Les 3 ancêtres connus appartiennent à des univers sociaux
différents. Le haut est à chercher du côté des Merveille, les parents d'Alfred:
ils sont propriétaires-cultivateurs moyens, le père venant de Beauce. A armes
presque égales, et en bas, nous avons des journaliers agricoles Lefresne ou Le
Frêne en Bretagne, et des domestiques Robin venus de Bourgogne à Paris puis
dans le Val de Loire au service de bourgeois. Le résultat métissé de ces
migrations ordinaires à la fin du 19ème siècle a pris souche à Cellettes, aux
portes de la Sologne viticole.
A vrai dire, ni Alfred ni Renée n'ont
vraiment laissé de traces qui permettraient de reconstituer leurs courtes vies.

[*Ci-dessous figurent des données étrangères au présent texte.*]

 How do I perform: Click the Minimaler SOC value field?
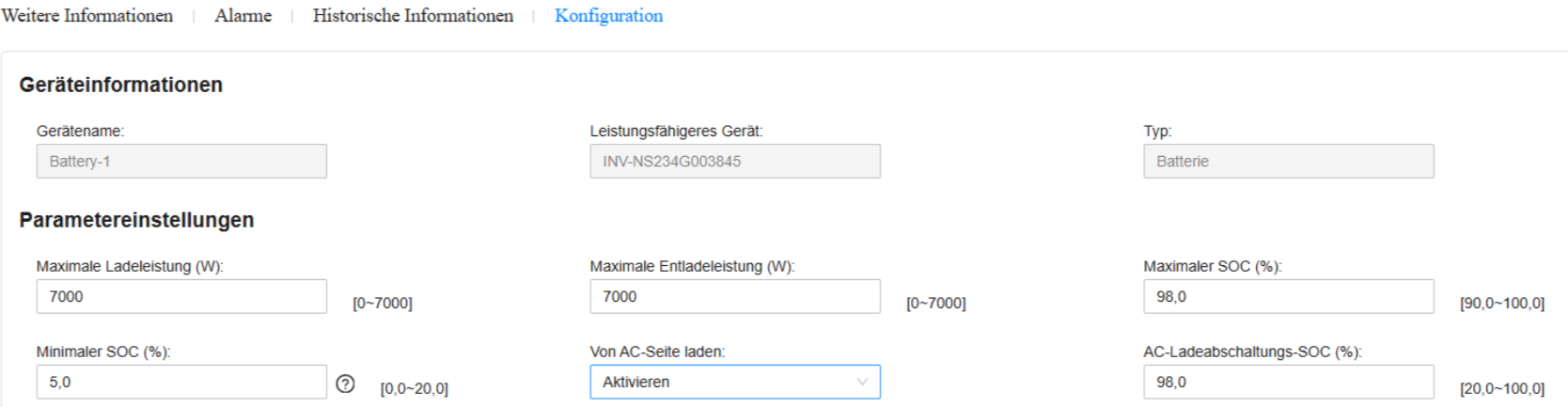click(181, 382)
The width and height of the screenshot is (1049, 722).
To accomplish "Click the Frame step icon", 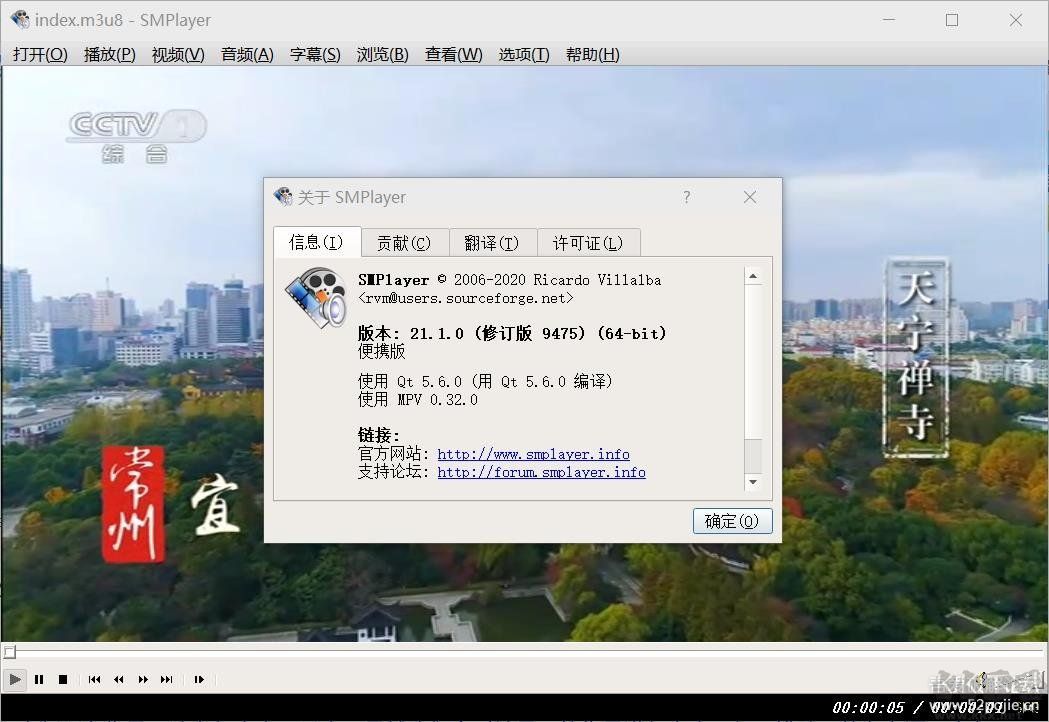I will (199, 679).
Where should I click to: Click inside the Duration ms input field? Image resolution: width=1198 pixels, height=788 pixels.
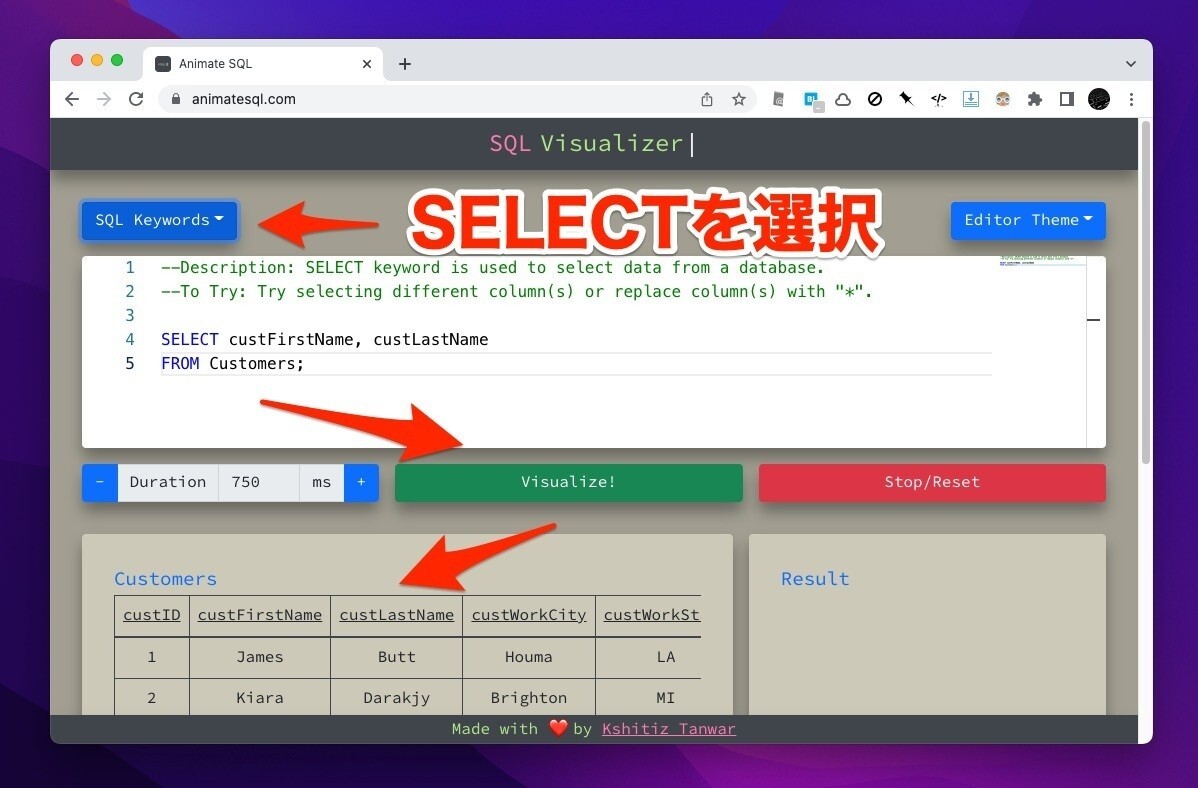tap(258, 482)
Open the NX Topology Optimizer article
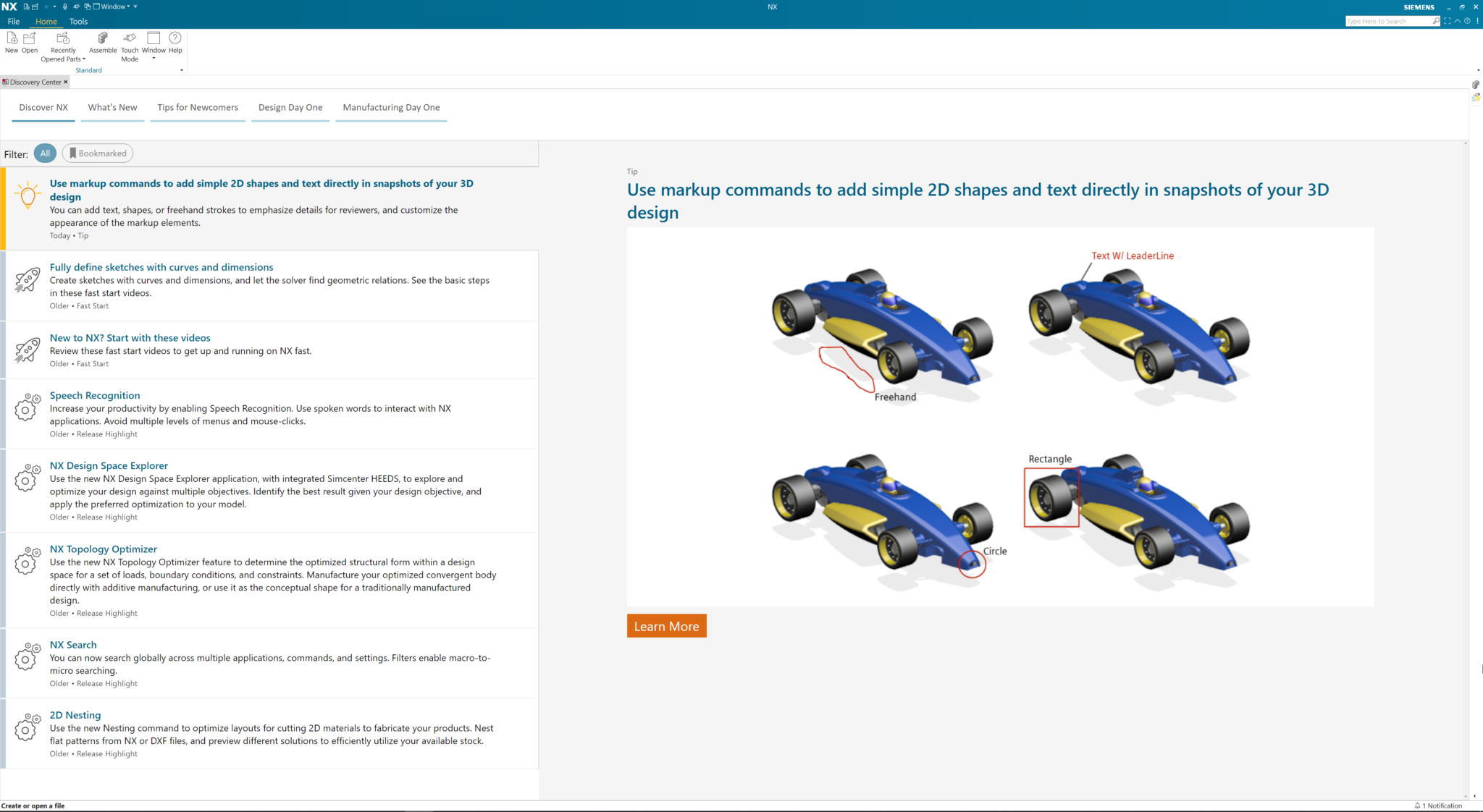The height and width of the screenshot is (812, 1483). 103,549
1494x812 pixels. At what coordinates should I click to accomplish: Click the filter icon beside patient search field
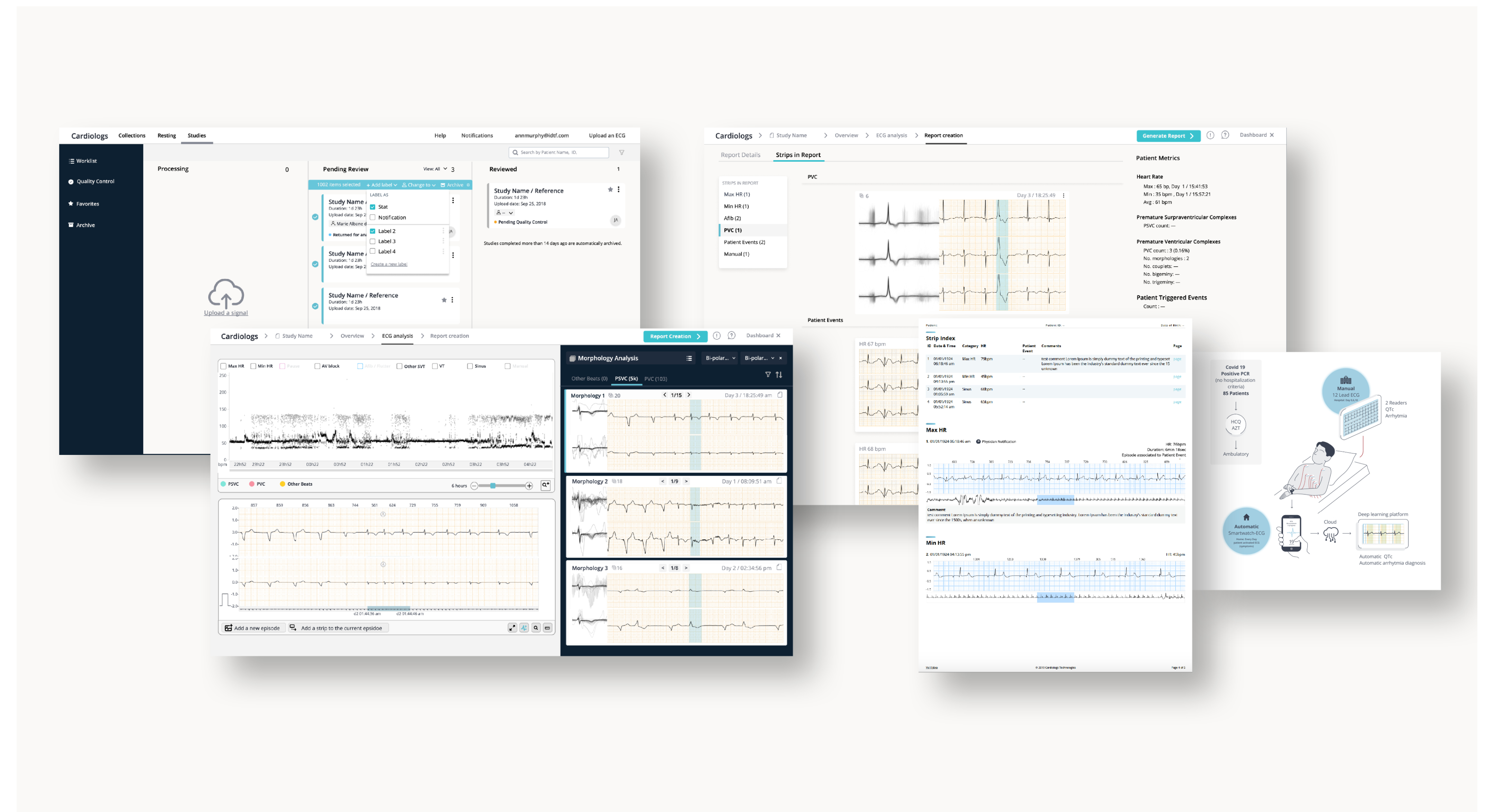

Déracinés l'un et l'autre, posés ici ou là par les vicissitudes du demi-siècle
noir, ils n'ont pu planter leur totem nulle part. L'histoire des humbles est
bien difficile à établir. A peine peut-on, en appelant l'Etat-Civil au secours,
avoir une petite idée de leur destin social. Quelques méchantes photographies,
patiemment décodées, nous diront peut-être un infime morceau de leur
personnalité. Remercions le sort qui nous a livré un minuscule stock de cartes
postales, grâce auxquelles nous pourrons approcher leur sensibilité. Mais de
leurs goûts, leurs travers, leurs qualités, leurs opinions, leurs peurs, il
faudra se résoudre à ne savoir rien.
Voilà un demi-siècle, le premier du
20ème, si proche de nous pourtant, que les bouleversements technologiques nous
rendent illisible… Il va bien falloir,
Alfred et Renée , que vous nous parliez un peu
tout de même. Quand on est des proto-lefresnes, on doit aux lefresnes autre
chose que des sourires de jocondes ! Le mystère a son charme qui n'égalera
jamais celui de la connaissance. A nous trois donc !
Quant à toi
Marie , tu ne nous intéresses pas
beaucoup. C'est notre revanche. Si nous portons ton nom, à ton corps défendant,
c'est que le type qui t'a sautée n'a pas voulu ou pas pu assumer. Comme la chose
a dû avoir lieu en septembre 1909, c'était peut-être un soir de
vendanges.
Tu vois bien que tu
as des circonstances atténuantes.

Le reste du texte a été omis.